Here is a listing. Write it out again without a single difference.

◇ ◇ ◇ ◇

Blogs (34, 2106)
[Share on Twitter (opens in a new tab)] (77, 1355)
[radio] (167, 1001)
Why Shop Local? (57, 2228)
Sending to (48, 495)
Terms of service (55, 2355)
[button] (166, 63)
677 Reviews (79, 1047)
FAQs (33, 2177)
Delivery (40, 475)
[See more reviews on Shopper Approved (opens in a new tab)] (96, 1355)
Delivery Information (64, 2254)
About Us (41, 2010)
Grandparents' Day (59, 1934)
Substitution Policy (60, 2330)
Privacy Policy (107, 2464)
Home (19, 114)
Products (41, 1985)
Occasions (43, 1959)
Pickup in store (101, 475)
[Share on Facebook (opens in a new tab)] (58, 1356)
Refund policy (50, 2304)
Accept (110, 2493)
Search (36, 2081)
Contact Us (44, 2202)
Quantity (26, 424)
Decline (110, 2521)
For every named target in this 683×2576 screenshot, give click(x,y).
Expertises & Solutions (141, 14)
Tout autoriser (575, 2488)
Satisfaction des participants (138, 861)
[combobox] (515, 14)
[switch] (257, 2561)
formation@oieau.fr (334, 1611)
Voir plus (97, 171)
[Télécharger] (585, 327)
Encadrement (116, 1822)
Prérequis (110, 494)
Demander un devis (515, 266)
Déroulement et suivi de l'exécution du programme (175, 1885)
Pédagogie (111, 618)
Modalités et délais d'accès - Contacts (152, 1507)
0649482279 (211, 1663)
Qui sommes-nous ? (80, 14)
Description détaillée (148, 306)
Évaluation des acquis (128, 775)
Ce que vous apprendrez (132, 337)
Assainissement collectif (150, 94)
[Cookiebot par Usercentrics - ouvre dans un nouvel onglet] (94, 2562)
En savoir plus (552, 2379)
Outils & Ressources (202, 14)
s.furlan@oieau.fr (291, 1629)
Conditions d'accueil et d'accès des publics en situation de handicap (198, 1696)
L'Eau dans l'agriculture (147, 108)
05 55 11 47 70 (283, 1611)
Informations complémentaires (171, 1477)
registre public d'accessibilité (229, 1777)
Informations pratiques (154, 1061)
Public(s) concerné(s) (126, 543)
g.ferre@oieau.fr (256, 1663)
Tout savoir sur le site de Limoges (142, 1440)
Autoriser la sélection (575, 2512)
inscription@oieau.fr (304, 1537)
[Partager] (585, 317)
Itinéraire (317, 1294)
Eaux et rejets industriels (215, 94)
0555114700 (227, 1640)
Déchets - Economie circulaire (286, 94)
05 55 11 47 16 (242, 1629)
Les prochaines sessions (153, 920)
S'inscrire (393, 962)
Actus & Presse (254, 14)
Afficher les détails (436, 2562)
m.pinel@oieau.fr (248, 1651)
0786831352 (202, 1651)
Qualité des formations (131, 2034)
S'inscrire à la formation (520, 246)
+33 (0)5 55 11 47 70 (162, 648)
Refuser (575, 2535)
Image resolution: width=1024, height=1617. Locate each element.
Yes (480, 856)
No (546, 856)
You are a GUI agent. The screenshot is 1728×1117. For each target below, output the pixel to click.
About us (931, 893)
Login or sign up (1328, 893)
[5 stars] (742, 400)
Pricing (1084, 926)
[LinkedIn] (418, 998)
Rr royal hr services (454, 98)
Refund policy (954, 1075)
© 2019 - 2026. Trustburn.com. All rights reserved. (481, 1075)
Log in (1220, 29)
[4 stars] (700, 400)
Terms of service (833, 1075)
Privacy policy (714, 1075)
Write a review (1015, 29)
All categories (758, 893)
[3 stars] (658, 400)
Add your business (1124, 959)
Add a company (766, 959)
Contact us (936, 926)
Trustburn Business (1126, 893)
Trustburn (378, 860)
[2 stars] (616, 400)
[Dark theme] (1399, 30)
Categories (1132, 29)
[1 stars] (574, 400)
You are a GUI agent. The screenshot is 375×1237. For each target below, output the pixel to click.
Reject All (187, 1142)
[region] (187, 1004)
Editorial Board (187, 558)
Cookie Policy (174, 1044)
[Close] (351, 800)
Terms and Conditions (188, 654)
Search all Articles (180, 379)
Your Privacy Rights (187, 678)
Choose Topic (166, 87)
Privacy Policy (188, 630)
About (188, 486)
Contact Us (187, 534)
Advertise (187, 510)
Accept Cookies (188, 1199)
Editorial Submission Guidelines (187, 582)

◇ ◇ ◇ ◇

▸ **Reply**
Blogs (34, 2106)
[Share on Twitter (opens in a new tab)] (77, 1355)
[radio] (167, 1001)
Why Shop Local? (57, 2228)
Sending to (48, 495)
Terms of service (55, 2355)
[button] (166, 63)
677 Reviews (79, 1047)
FAQs (33, 2177)
Delivery (40, 475)
[See more reviews on Shopper Approved (opens in a new tab)] (96, 1355)
Delivery Information (64, 2254)
About Us (41, 2010)
Grandparents' Day (59, 1934)
Substitution Policy (60, 2330)
Privacy Policy (107, 2464)
Home (19, 114)
Products (41, 1985)
Occasions (43, 1959)
Pickup in store (101, 475)
[Share on Facebook (opens in a new tab)] (58, 1356)
Refund policy (50, 2304)
Accept (110, 2493)
Search (36, 2081)
Contact Us (44, 2202)
Quantity (26, 424)
Decline (110, 2521)
For every named target in this 683×2576 screenshot, give click(x,y).
Expertises & Solutions (141, 14)
Tout autoriser (575, 2488)
Satisfaction des participants (138, 861)
[combobox] (515, 14)
[switch] (257, 2561)
formation@oieau.fr (334, 1611)
Voir plus (97, 171)
[Télécharger] (585, 327)
Encadrement (116, 1822)
Prérequis (110, 494)
Demander un devis (515, 266)
Déroulement et suivi de l'exécution du programme (175, 1885)
Pédagogie (111, 618)
Modalités et délais d'accès - Contacts (152, 1507)
0649482279 (211, 1663)
Qui sommes-nous ? (80, 14)
Description détaillée (148, 306)
Évaluation des acquis (128, 775)
Ce que vous apprendrez (132, 337)
Assainissement collectif (150, 94)
[Cookiebot par Usercentrics - ouvre dans un nouvel onglet] (94, 2562)
En savoir plus (552, 2379)
Outils & Ressources (202, 14)
s.furlan@oieau.fr (291, 1629)
Conditions d'accueil et d'accès des publics en situation de handicap (198, 1696)
L'Eau dans l'agriculture (147, 108)
05 55 11 47 70 (283, 1611)
Informations complémentaires (171, 1477)
registre public d'accessibilité (229, 1777)
Informations pratiques (154, 1061)
Public(s) concerné(s) (126, 543)
g.ferre@oieau.fr (256, 1663)
Tout savoir sur le site de Limoges (142, 1440)
Autoriser la sélection (575, 2512)
inscription@oieau.fr (304, 1537)
[Partager] (585, 317)
Itinéraire (317, 1294)
Eaux et rejets industriels (215, 94)
0555114700 (227, 1640)
Déchets - Economie circulaire (286, 94)
05 55 11 47 16 (242, 1629)
Les prochaines sessions (153, 920)
S'inscrire (393, 962)
Actus & Presse (254, 14)
Afficher les détails (436, 2562)
m.pinel@oieau.fr (248, 1651)
0786831352 (202, 1651)
Qualité des formations (131, 2034)
S'inscrire à la formation (520, 246)
+33 (0)5 55 11 47 70 (162, 648)
Refuser (575, 2535)
Image resolution: width=1024, height=1617. Locate each element.
Yes (480, 856)
No (546, 856)
You are a GUI agent. The screenshot is 1728×1117. For each target below, output the pixel to click.
About us (931, 893)
Login or sign up (1328, 893)
[5 stars] (742, 400)
Pricing (1084, 926)
[LinkedIn] (418, 998)
Rr royal hr services (454, 98)
Refund policy (954, 1075)
© 2019 - 2026. Trustburn.com. All rights reserved. (481, 1075)
Log in (1220, 29)
[4 stars] (700, 400)
Terms of service (833, 1075)
Privacy policy (714, 1075)
Write a review (1015, 29)
All categories (758, 893)
[3 stars] (658, 400)
Add your business (1124, 959)
Add a company (766, 959)
Contact us (936, 926)
Trustburn Business (1126, 893)
Trustburn (378, 860)
[2 stars] (616, 400)
[Dark theme] (1399, 30)
Categories (1132, 29)
[1 stars] (574, 400)
You are a GUI agent. The screenshot is 375×1237. For each target below, output the pixel to click.
Reject All (187, 1142)
[region] (187, 1004)
Editorial Board (187, 558)
Cookie Policy (174, 1044)
[Close] (351, 800)
Terms and Conditions (188, 654)
Search all Articles (180, 379)
Your Privacy Rights (187, 678)
Choose Topic (166, 87)
Privacy Policy (188, 630)
About (188, 486)
Contact Us (187, 534)
Advertise (187, 510)
Accept Cookies (188, 1199)
Editorial Submission Guidelines (187, 582)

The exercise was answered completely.